On coupled hydrodynamic and diffusional-thermal instabilities in flame propagation.

摘要

An accurate numerical solver was first developed for a 2D compressible reactive flow with consistent nonreflective boundary conditions. Using this solver the coupling between hydrodynamic and diffusional-thermal instabilities for freely propagating premixed flames were studied for the effects of Lewis number (Le), pressure, and turbulence intensity.; Specifically, we first derived a set of highly accurate nonreflective boundary conditions by considering a general equation of state. The derivation fully couples the fluid dynamic equations and the species equations.; Employing these boundary conditions with a direct numerical simulation (DNS) solver, the coupling between hydrodynamic instability and diffusional-thermal instability was investigated. For Le ⩽ 1, the elementary nonlinear evolution processes, such as cell growth, cell splitting, cell merging, cell lateral movement, and local extinction were identified and studied. For Le > 1, effects of diffusional-thermal pulsation in both linear and nonlinear stages were investigated.
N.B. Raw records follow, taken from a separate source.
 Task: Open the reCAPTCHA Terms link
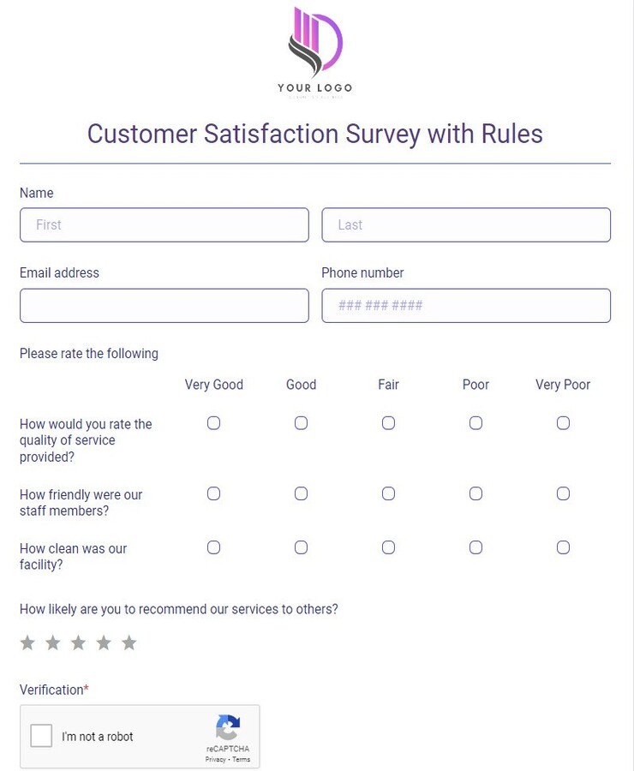tap(241, 758)
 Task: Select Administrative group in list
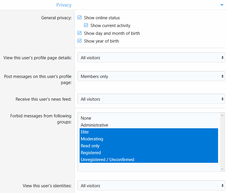tap(94, 125)

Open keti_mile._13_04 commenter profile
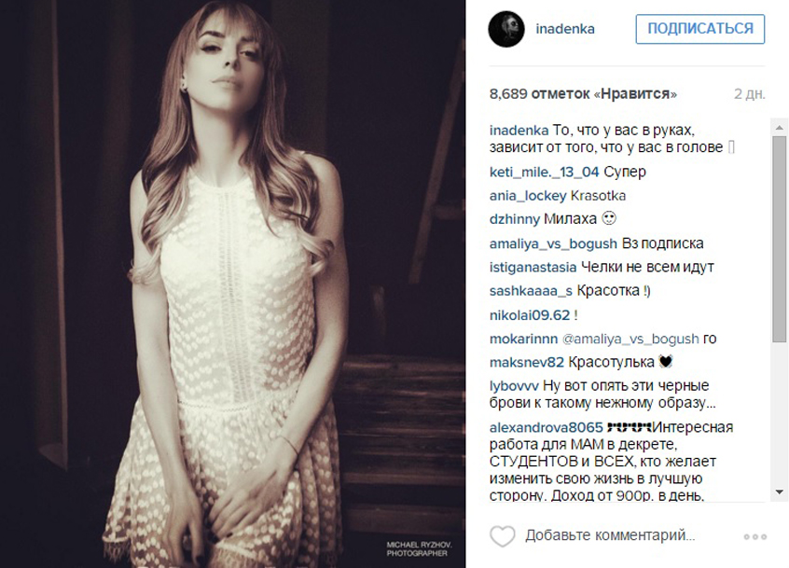[544, 172]
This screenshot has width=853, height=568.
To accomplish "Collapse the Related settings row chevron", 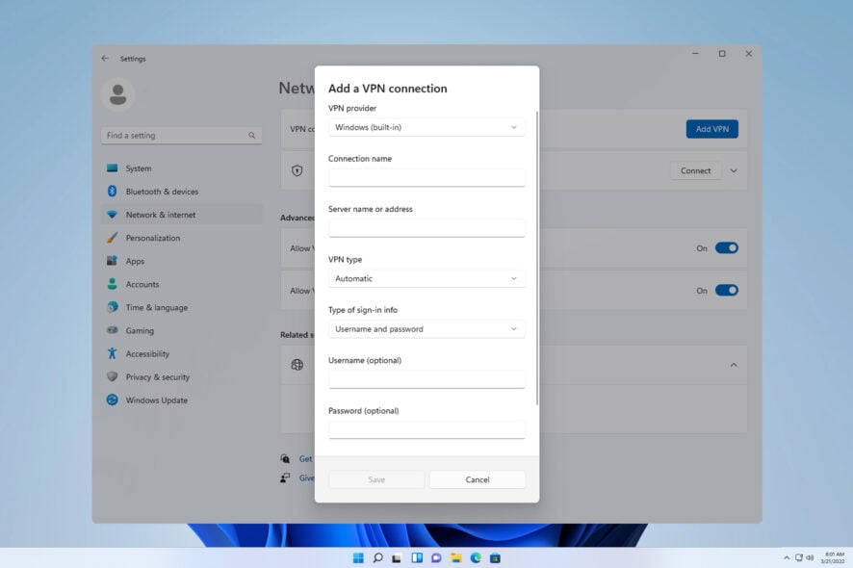I will [x=735, y=365].
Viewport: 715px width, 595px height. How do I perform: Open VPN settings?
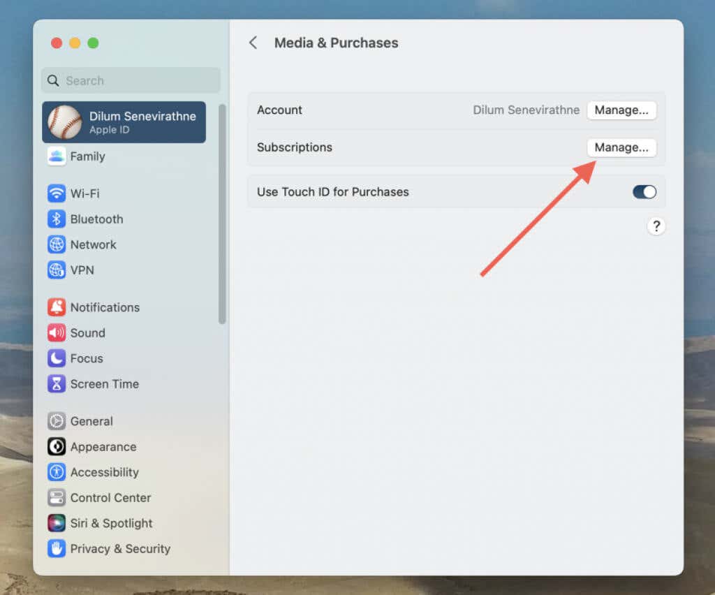click(82, 270)
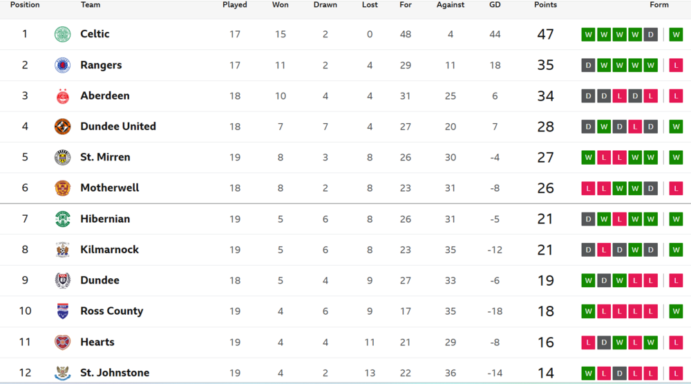Click the Hearts club crest icon
Image resolution: width=691 pixels, height=384 pixels.
(x=63, y=342)
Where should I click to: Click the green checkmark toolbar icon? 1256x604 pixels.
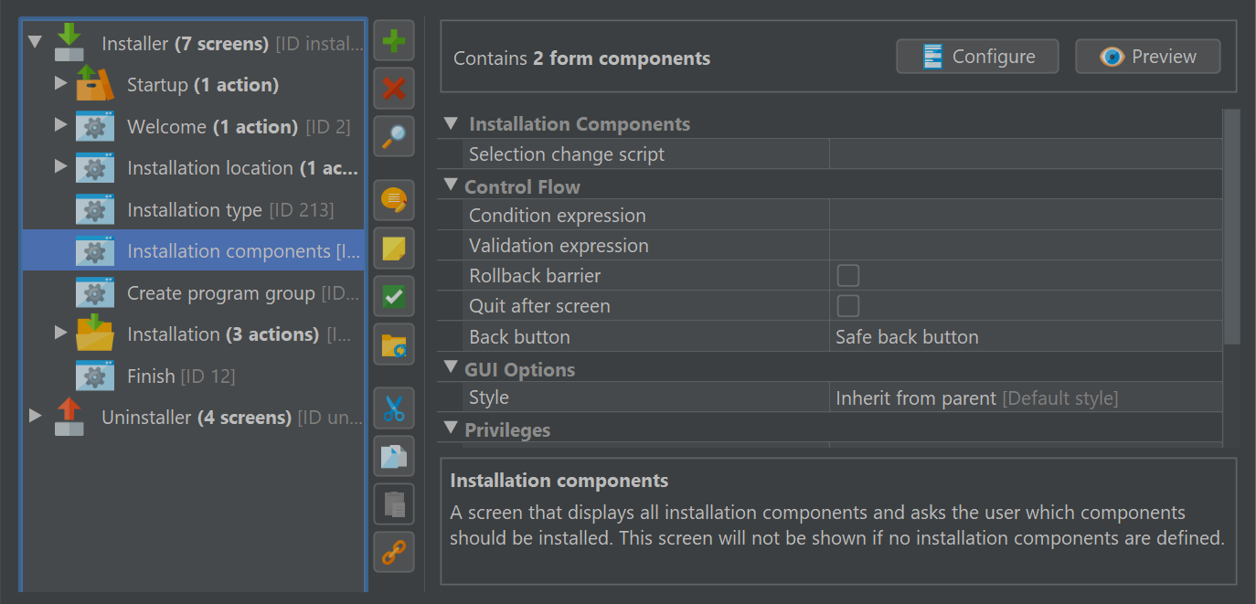(x=394, y=296)
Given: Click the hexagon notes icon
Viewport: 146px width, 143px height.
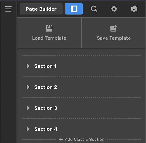Looking at the screenshot, I should tap(134, 9).
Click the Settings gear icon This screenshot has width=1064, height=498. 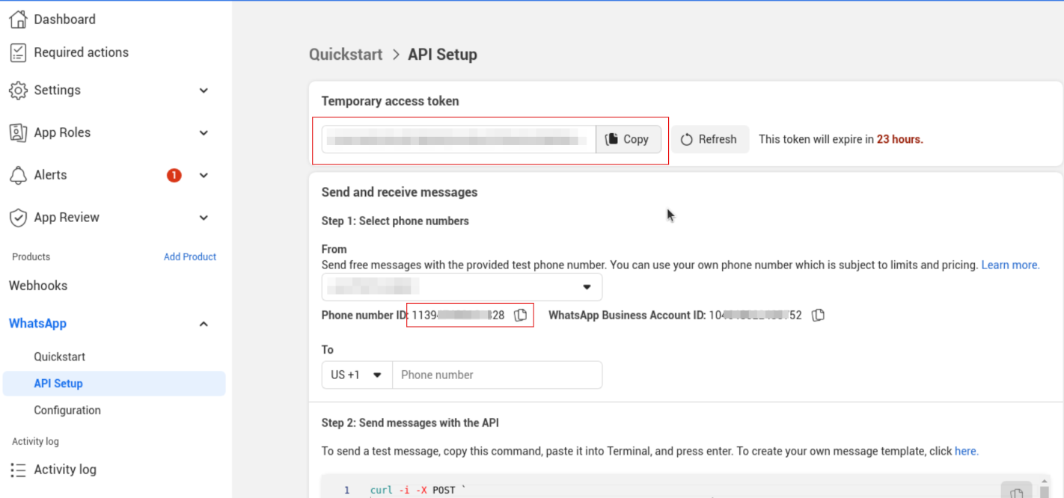tap(18, 90)
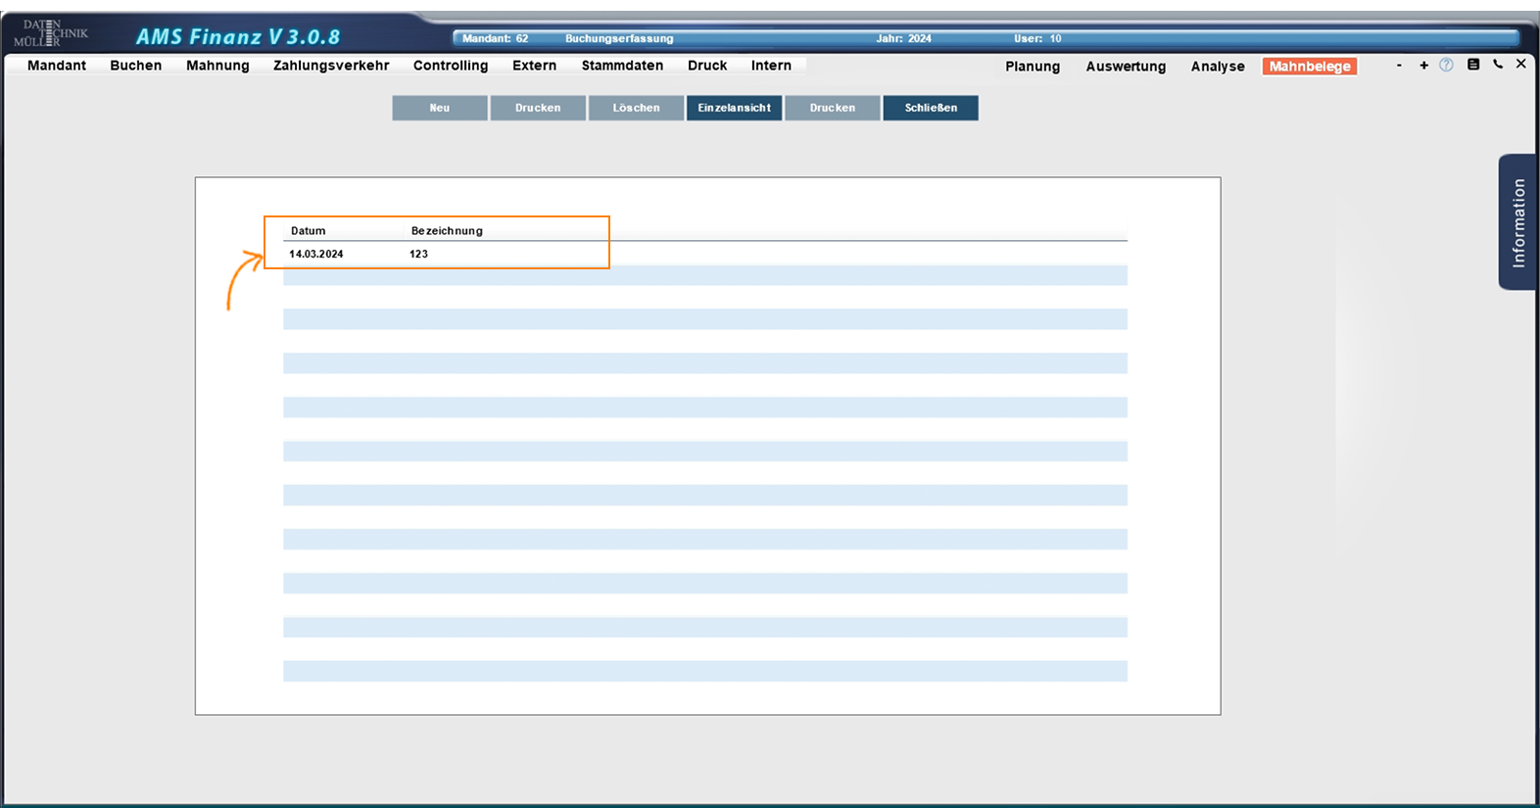Click the plus zoom-in icon
Image resolution: width=1540 pixels, height=808 pixels.
click(x=1423, y=65)
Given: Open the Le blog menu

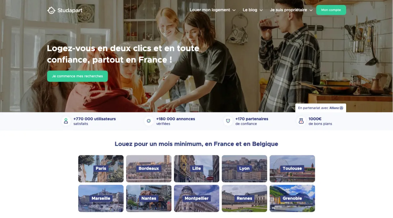Looking at the screenshot, I should point(253,10).
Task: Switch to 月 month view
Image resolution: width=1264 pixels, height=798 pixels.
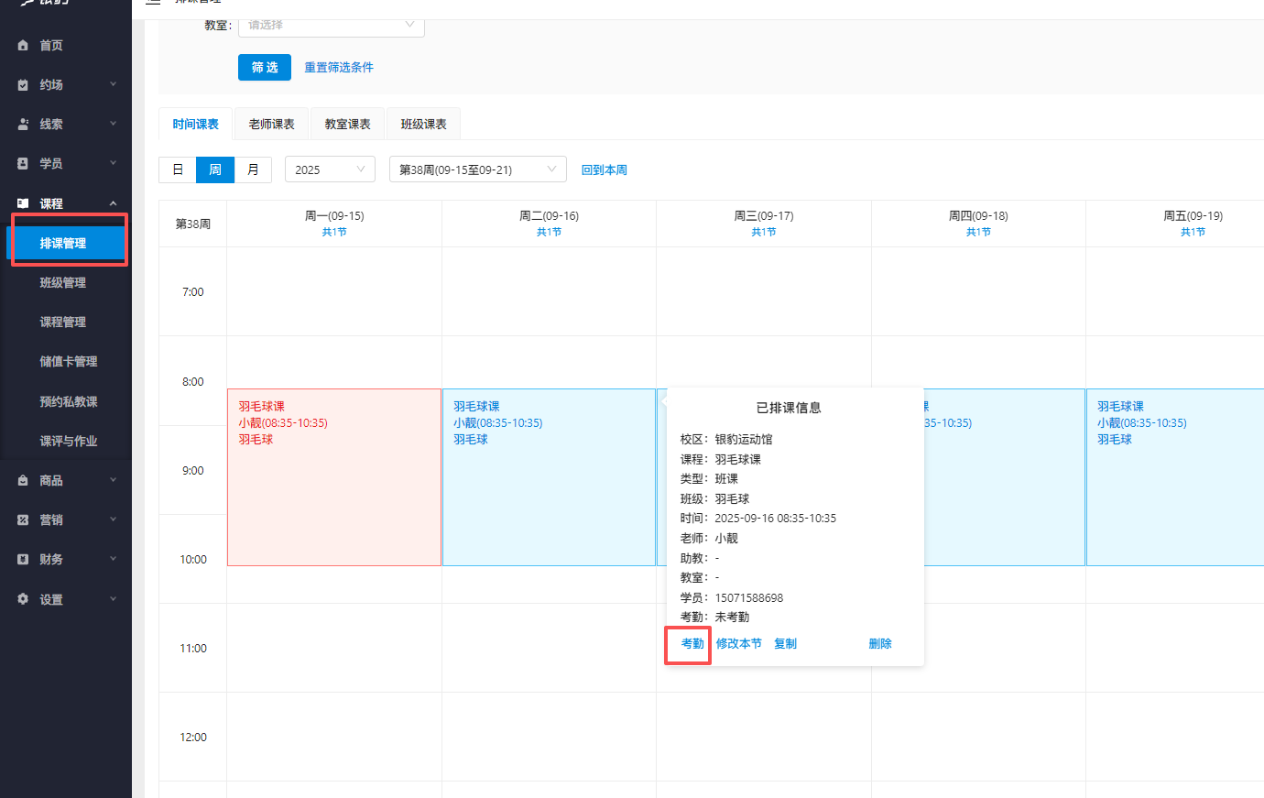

It is shown that in the linear stage, pulsating instability promotes hydrodynamic instability, whereas in the nonlinear stage we have identified three different flame dynamic regimes with increasing activation energy, namely stable cellular flame propagation, periodic pulsating cellular flames, and irregular pulsating cellular flames.; We then investigated the effects of pressure up to 3 atm on flame front instability for both the linear and nonlinear growth stages for Le ⩽ 1. Results show that elevated pressure extends the unstable range of flame fronts and generate a fine flame cell structure in the linear growth stage, while the critical wavenumber is reduced and small cells appear over large cells with increasing pressure in the nonlinear growth stage.; Finally, effects of turbulence and flame instabilities on the flame front evolutions for Le = 1.0 and 0.7 flames were investigated. It is shown that hydrodynamic instability dominates the growth of the flame cells when the turbulence intensity is weak (u' = 1%-5%), whereas the turbulent motion wrinkles the flame front and dominates the evolution process when the turbulence intensity is large (u' = 50%). Curvature stretch dominates the total stretch rate for flames with both weak and strong turbulence intensities, and therefore plays a significant role in turbulent flame modeling.